It should be noted that an assessment of inter-annotator reliability was not possible for the present study. Video-based behavioral observations and image annotations for model training were carried out independently by different annotators. However, temporally aligning these data proved impossible due to the absence of timestamps in the camera 2 screenshots. Consequently, calculating metrics such as Cohen’s kappa was infeasible. Additionally, the operational definitions for ‘drinking’ and ‘feeding’ were based on visible proxies, which may have introduced ambiguity. Future studies should implement synchronized annotation workflows and conduct systematic reliability assessments to ensure maximum consistency and objectivity.

4.2 Model

The trained YOLOv8-pose model demonstrates a high level of accuracy in object detection, as evidenced by a mAP of 96.37% across the five classes ‘standing’, ‘lying_prone’, ‘lying_lateral’, ‘drinking’ and ‘feeding’. In comparison, the model demonstrated a higher degree of accuracy than the studies conducted by McDonagh et al. (2021) and Yuan et al. (2025). McDonagh et al. (2021) used a ResNet50 architecture for object detection to recognize seven classes (accuracies: ‘standing’ = 84%, ‘walking’ = 80%, ‘shuffle’ = 80%, ‘contractions’ = 83%, ‘lying’ = 90%, ‘drinking’ = 93%, ‘feeding’ = 95%). The accuracy of the results was attributed to potential sources of error, including unfavorable lighting conditions and obstruction by other animals. In a study conducted by Yuan et al. (2025), a convolutional neural network with a reduced number of layers from the YOLOv8 family was employed. Their model also included five classes (APs: ‘standing’ = 94.0%, ‘walking’ = 97.7%, ‘lying’ = 79.0%, ‘drinking’ = 78.7%, ‘feeding’ = 91.5%). The accuracy of nighttime images was reported to be lower (although it should be noted that these were not used in the present study).

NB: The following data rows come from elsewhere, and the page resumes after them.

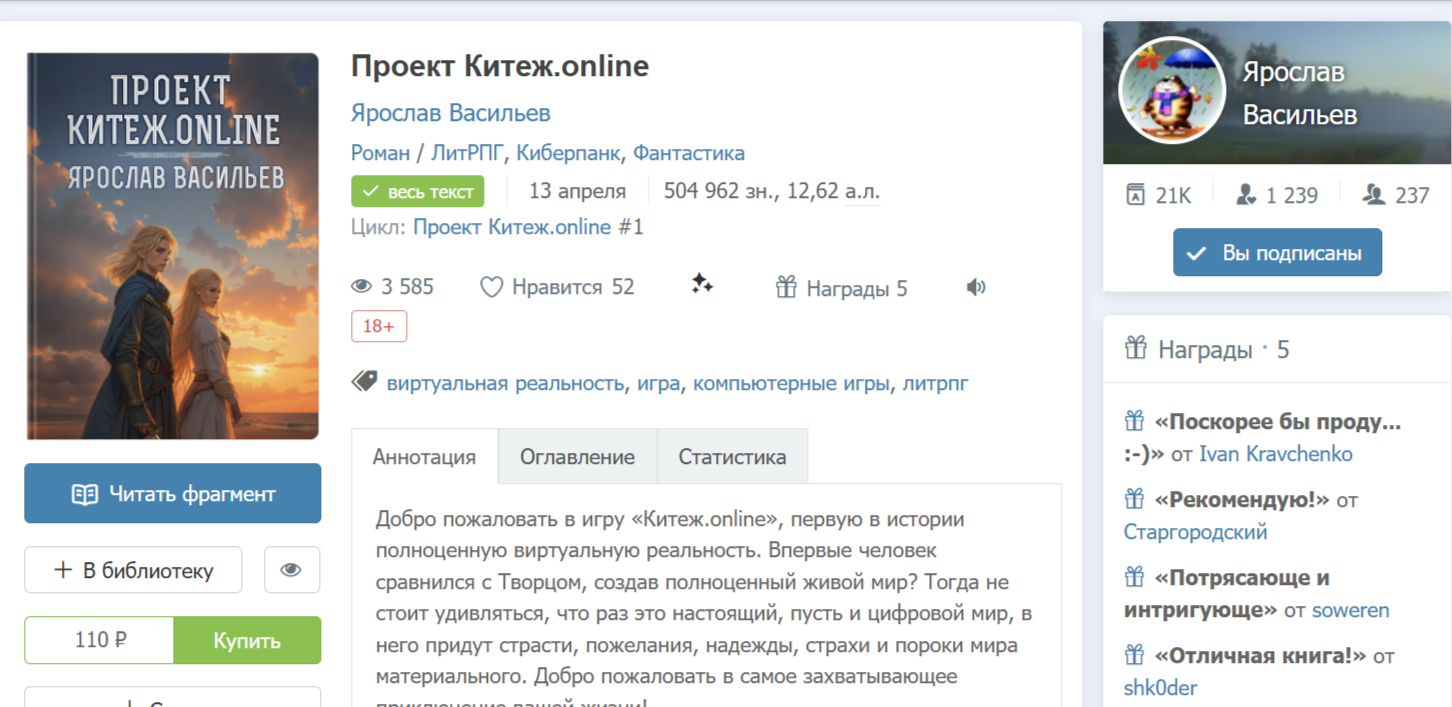Image resolution: width=1452 pixels, height=707 pixels.
Task: Add the book via В библиотеку button
Action: tap(133, 570)
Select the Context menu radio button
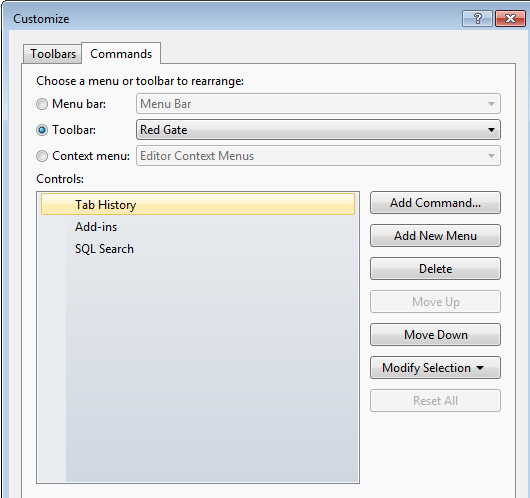The width and height of the screenshot is (530, 498). (x=42, y=156)
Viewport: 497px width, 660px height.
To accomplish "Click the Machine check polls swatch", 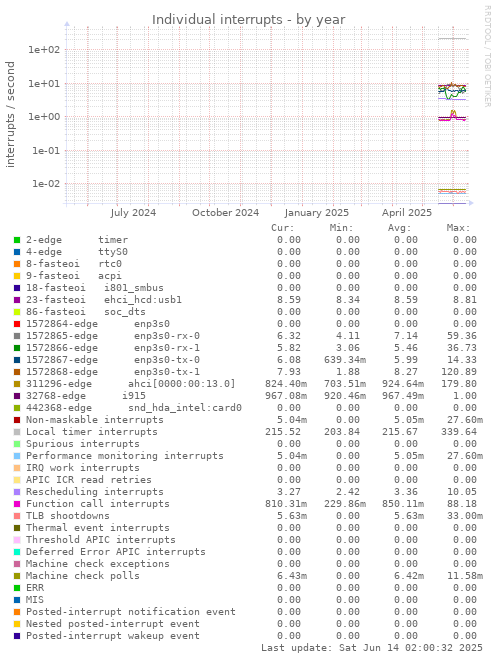I will click(17, 576).
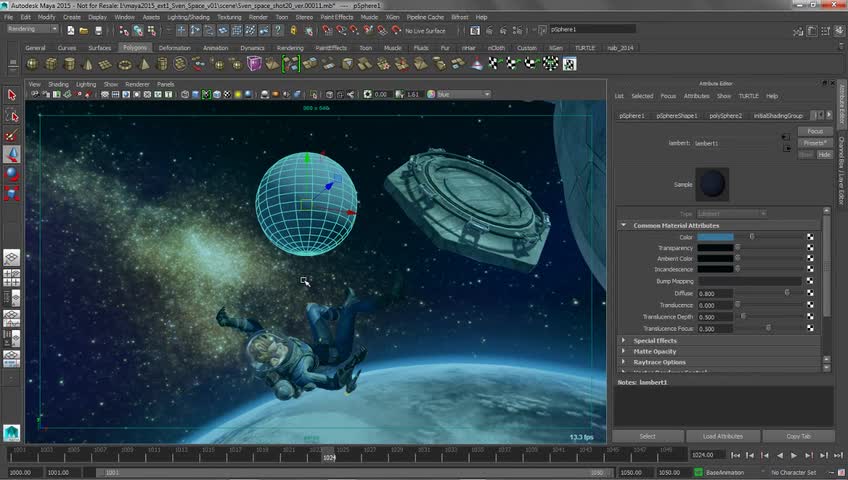Toggle the map button next to Color
Image resolution: width=848 pixels, height=480 pixels.
[810, 237]
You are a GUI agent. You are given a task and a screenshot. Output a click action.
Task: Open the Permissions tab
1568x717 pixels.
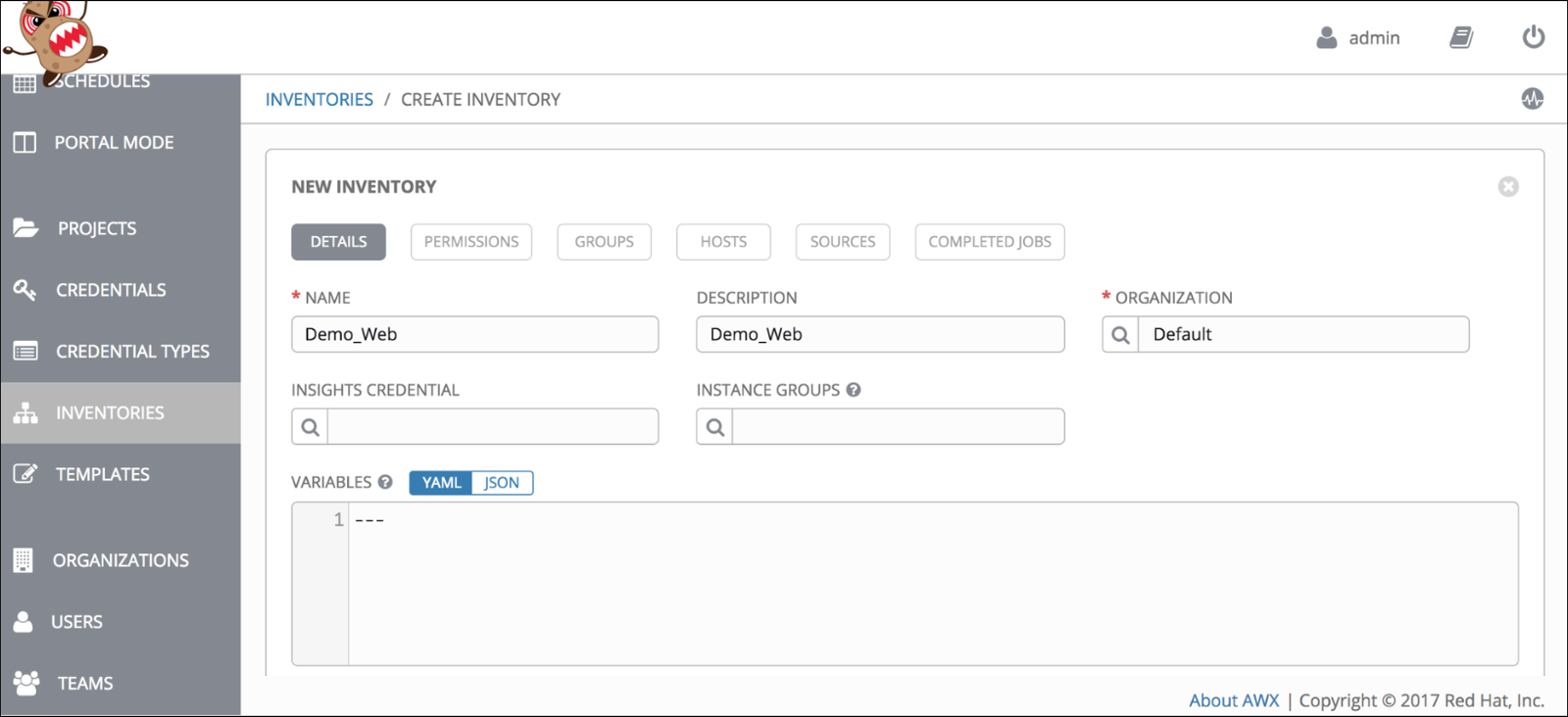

Based on this overall high performance in object detection, the model also achieved high accuracy in recognizing different body postures. Nevertheless, a minor divergence of approximately eight minutes (3%) was observed between the manual and automated methods for lying postures during validation. This bias may have been introduced during video observation and subsequent image labeling by different annotators. Despite the definition of ‘lying_prone’ and ‘lying_lateral’, these postures cannot always be determined unequivocally, and the observed discrepancy may reflect subjective misinterpretation. In the absence of any differentiation between the lying positions, the discrepancy would be reduced to only two seconds per calf, based on the average lying time during the daily observation period. Subsequently, the level of agreement between the manual method and the automated method for the lying position corresponds to 95.68%. Vvan Erp-van der Kooij et al. (2019) reported on the difficulties and sources of error in interpretating lying positions. Short-term occlusions or subtle movements can further hinder reliable classification. For this reason, annotators were thoroughly trained in advance to minimize misinterpretations. For the present study, the definition for ‘lying_lateral’ should have been formulated more clearly, for example by specifying that the head must also be laid down. In this case, the image set can be adjusted or expanded through the incorporation of additional subclasses for the purpose of retraining. Conversely, re-examining all videos necessitates a substantially greater investment of time.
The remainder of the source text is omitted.